■ TASK PROMPT: Pick out and copy every line in the items below that contains the string "screenshot". Case counts.

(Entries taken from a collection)

++++++++++

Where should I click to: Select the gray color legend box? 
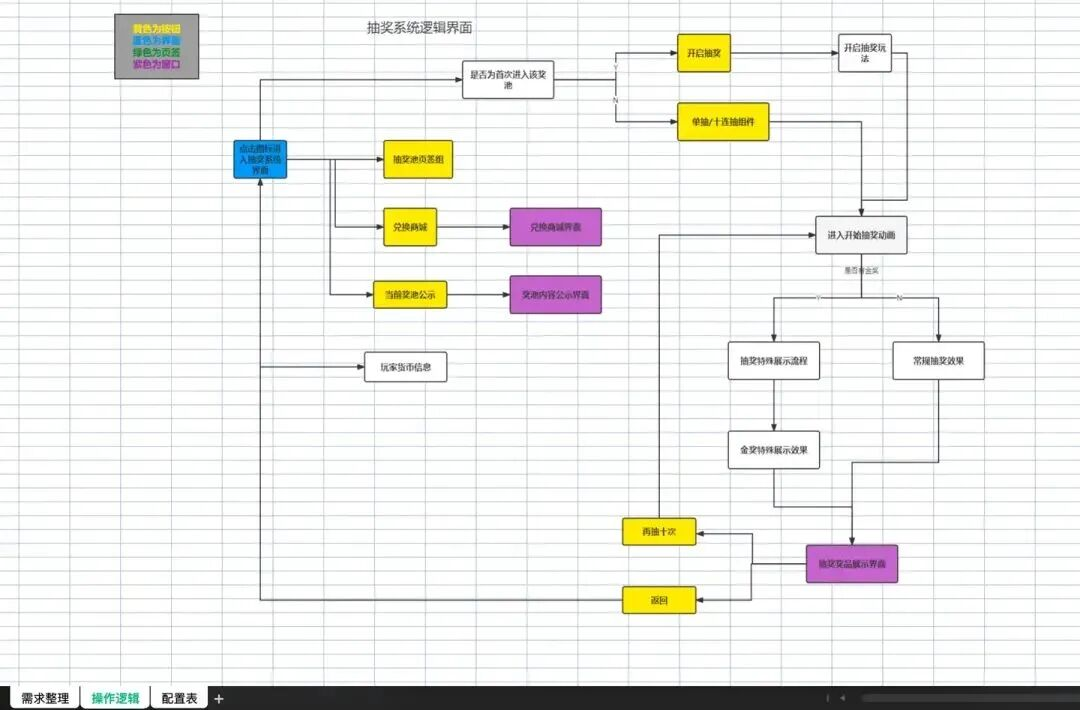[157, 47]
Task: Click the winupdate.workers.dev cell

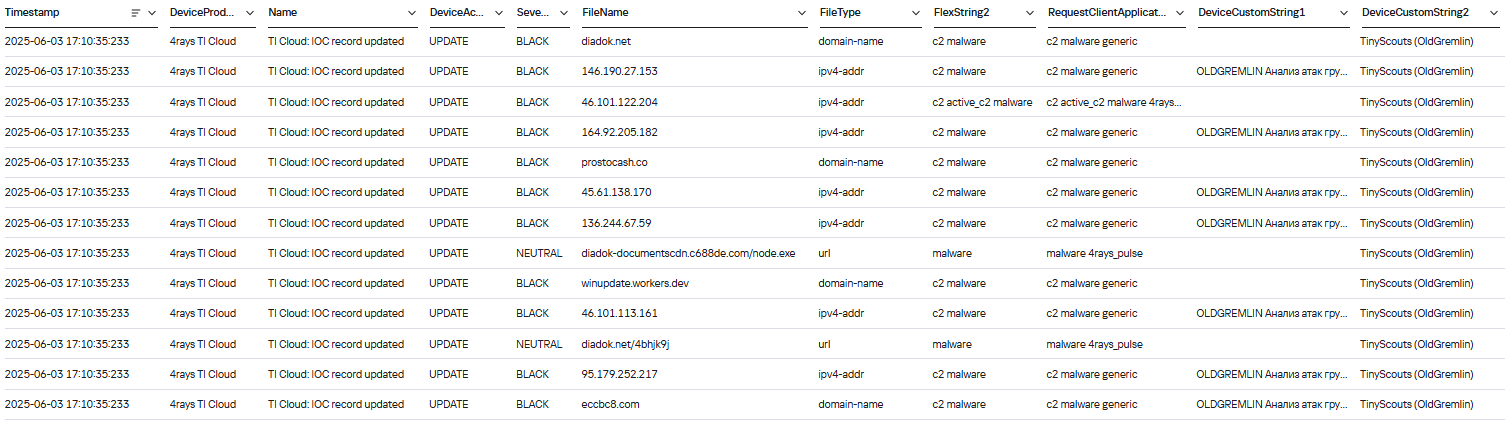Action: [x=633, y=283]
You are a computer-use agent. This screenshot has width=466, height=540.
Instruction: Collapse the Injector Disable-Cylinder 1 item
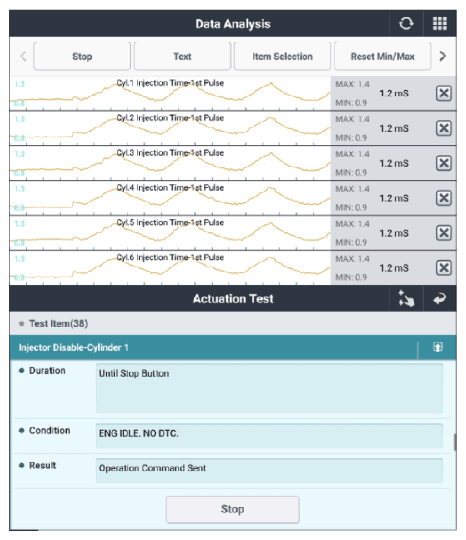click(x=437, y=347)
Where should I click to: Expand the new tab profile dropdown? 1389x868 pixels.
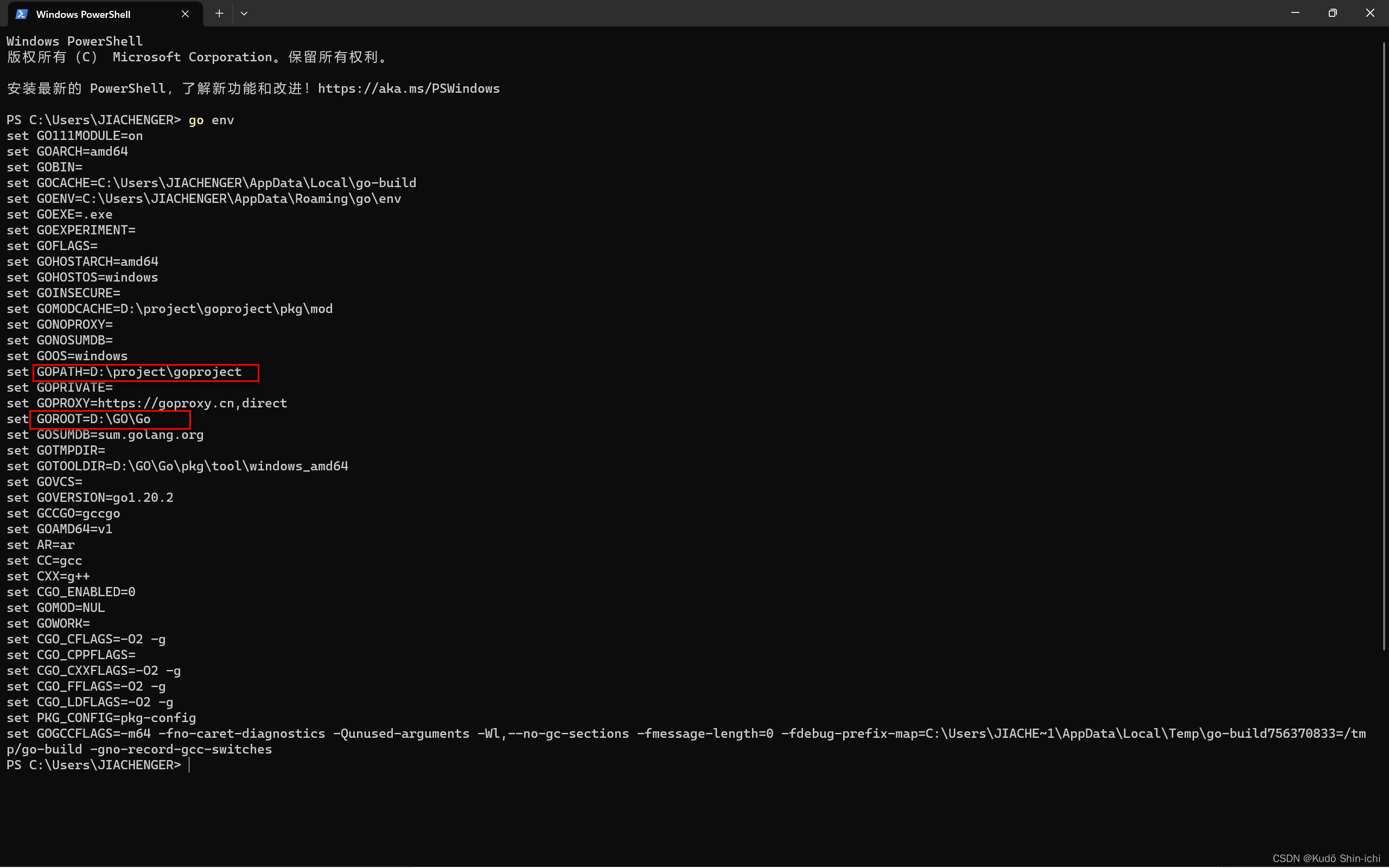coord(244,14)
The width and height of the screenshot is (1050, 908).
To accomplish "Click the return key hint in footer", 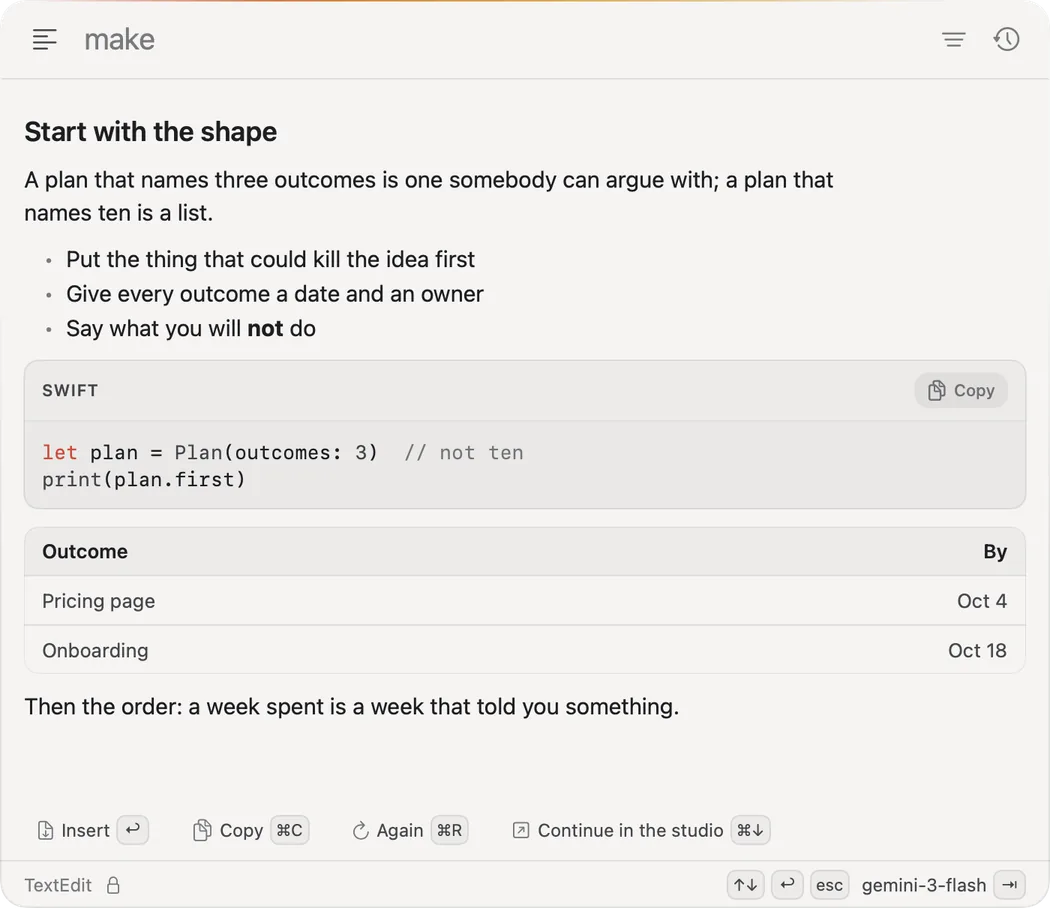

++++++++++

■ SOLUTION BELOW:
You are a computer-use agent. This screenshot has width=466, height=540.
The width and height of the screenshot is (1050, 908).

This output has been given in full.